The uploading of artifacts back to the worker server for the on-premise
(Weldr) use case was signaled to the worker by setting the `ImageName`
in the `OSBuildJob` definition. The code also relies on the osbuild
exports being specified in the `OSBuildJob`, instead of in the target
(this is not implemented yet).
Prepare the ground for moving osbuild export definition from
`OSBuildJob` to `Target` by introducing an explicit `Worker Server"
upload target. This target will signal to the worker that it should
upload the image back to the worker server. The new target is not yet
used by any API implementation.
Extend the worker osbuild job implementation to handle the new upload
target.
The filename of the image as produced by osbuild for a given export is
currently set in each target options type in the `Filename` struct
member. However, the value is not really specific to any target type,
but to the specific export used for the target. For this reason move the
value form target type options to the `Target` struct inside a new
struct `OsbuildArtifact` under the name`ExportFilename`.
The backward compatibility with older implementations of the composer
and workers is kept on the JSON (Un)mashaling level, where the JSON
object is always a super-set of the old and new way of providing the
export filename in the Target.
Some variable names used in the `OsBuildJob` `Run()` method were not
very self-explanatory, which made the code harder to understand and
navigate.
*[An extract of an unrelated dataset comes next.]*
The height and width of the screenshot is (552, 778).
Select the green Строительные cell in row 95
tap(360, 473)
These were `args`, `options`, `t`. Rename them to be more
self-explanatory of their purpose.
A backward compatibility code handling the conversion of VMDK image to
stream-optimized sub-format has been kept in the implementation since
PR#2529 [1] merged on May 4th 2022. Since this change, no API
implementation is submitting jobs, which would hit this conversion code,
because VMDK images are already being produced in the desired
sub-format.
On-premise deployments are expected to use the same composer and worker
versions. There are no composer / worker instances in production, which
are not running the modified code.
Delete the backward compatibility code.
[1] https://github.com/osbuild/osbuild-composer/pull/2529
Modify the `OsBuildJob` implementation to handle multiple upload targets
in a cycle. However, there is still no API implementation, which would be
adding `OsBuildJobs` with multiple targets to the job queue.
The limitations are that only a single osbuild export is supported, and
the same artifact will be used for each target.
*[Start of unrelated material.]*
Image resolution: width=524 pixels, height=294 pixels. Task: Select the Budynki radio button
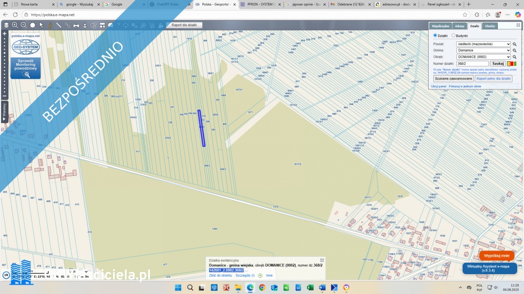pos(454,36)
At the end of the job, errors from all targets are gathered. In case
there are none, the job succeeds. In case at least one target failed,
the job fails as well. In such a case, a slice of errors from all failed
targets is added to the job error as details.
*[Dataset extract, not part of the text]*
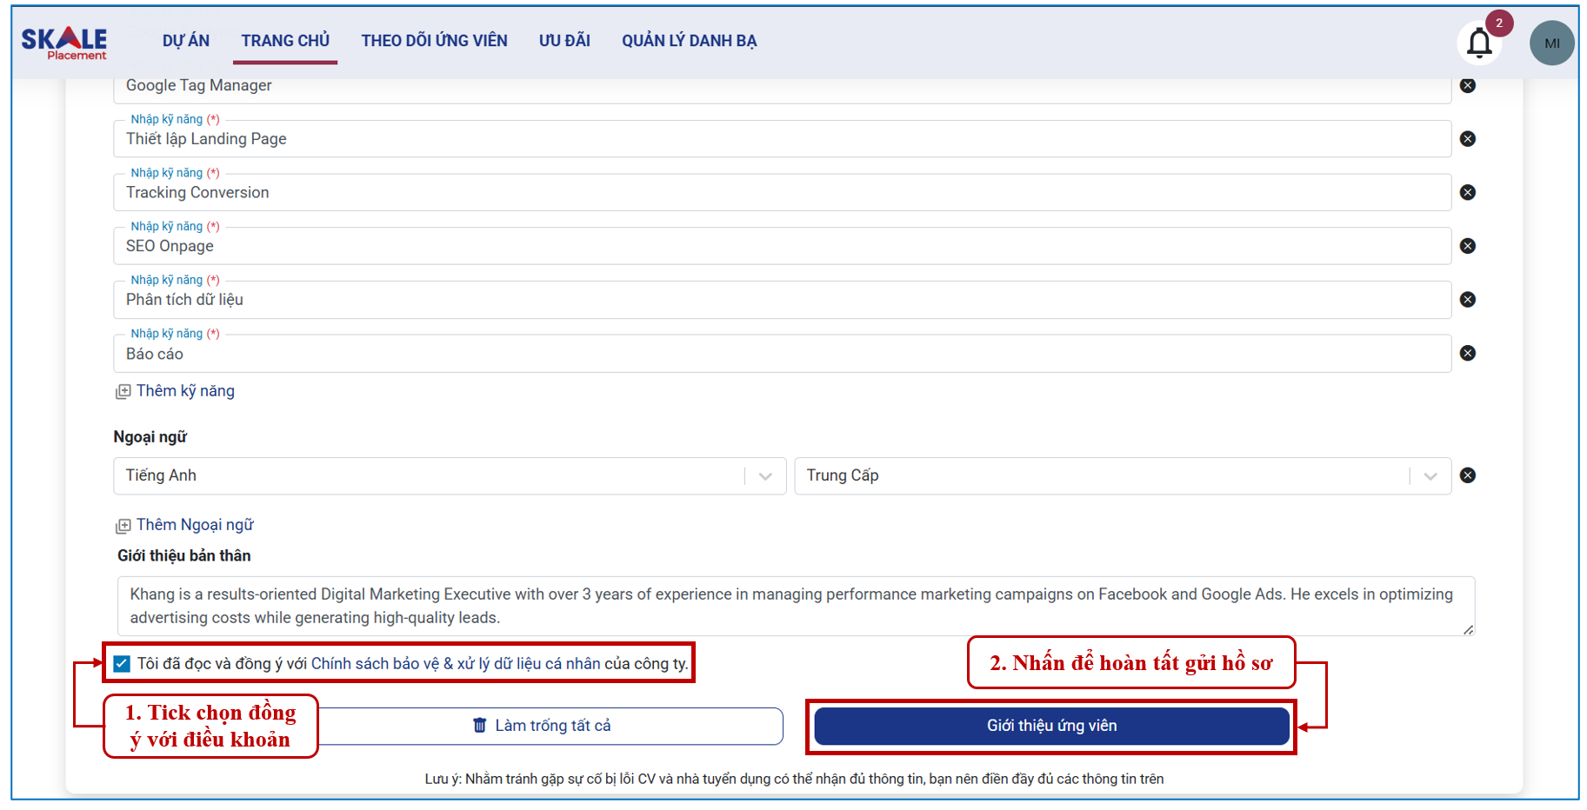Go to the DỰ ÁN tab
1587x810 pixels.
[186, 41]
Add a new worker client error type `ErrorTargetError` representing that
at least one of job targets failed. The actual target errors are added
to the job detail.
Add a new `OSBuildJobResult.TargetErrors()` method for gathering a slice
of target errors contained within an `OSBuildJobResult` instance. Cover
the method with unit test.
Ensure that a target result with a proper error is added to the Job
result, in case the there was any error encountered. This error is not
used at all for now. Keep setting the `JobError` to the same error set
in the target result for now.
This is a step towards job results containing multiple target results
with each or them having potentially an error set as well.
Do not pass the `worker.OSBuildJobResult` to `uploadToS3()`, but instead
return target errors from the function. This will make the error
handling of all upload targets consistent and easier to modify to
support multiple targets.
Add a new generic container registry client via a new `container`
package. Use this to create a command line utility as well as a
new upload target for container registries.
The code uses the github.com/containers/* project and packages to
interact with container registires that is also used by skopeo,
podman et al. One if the dependencies is `proglottis/gpgme` that
is using cgo to bind libgpgme, so we have to add the corresponding
devel package to the BuildRequires as well as installing it on CI.
Checks will follow later via an integration test.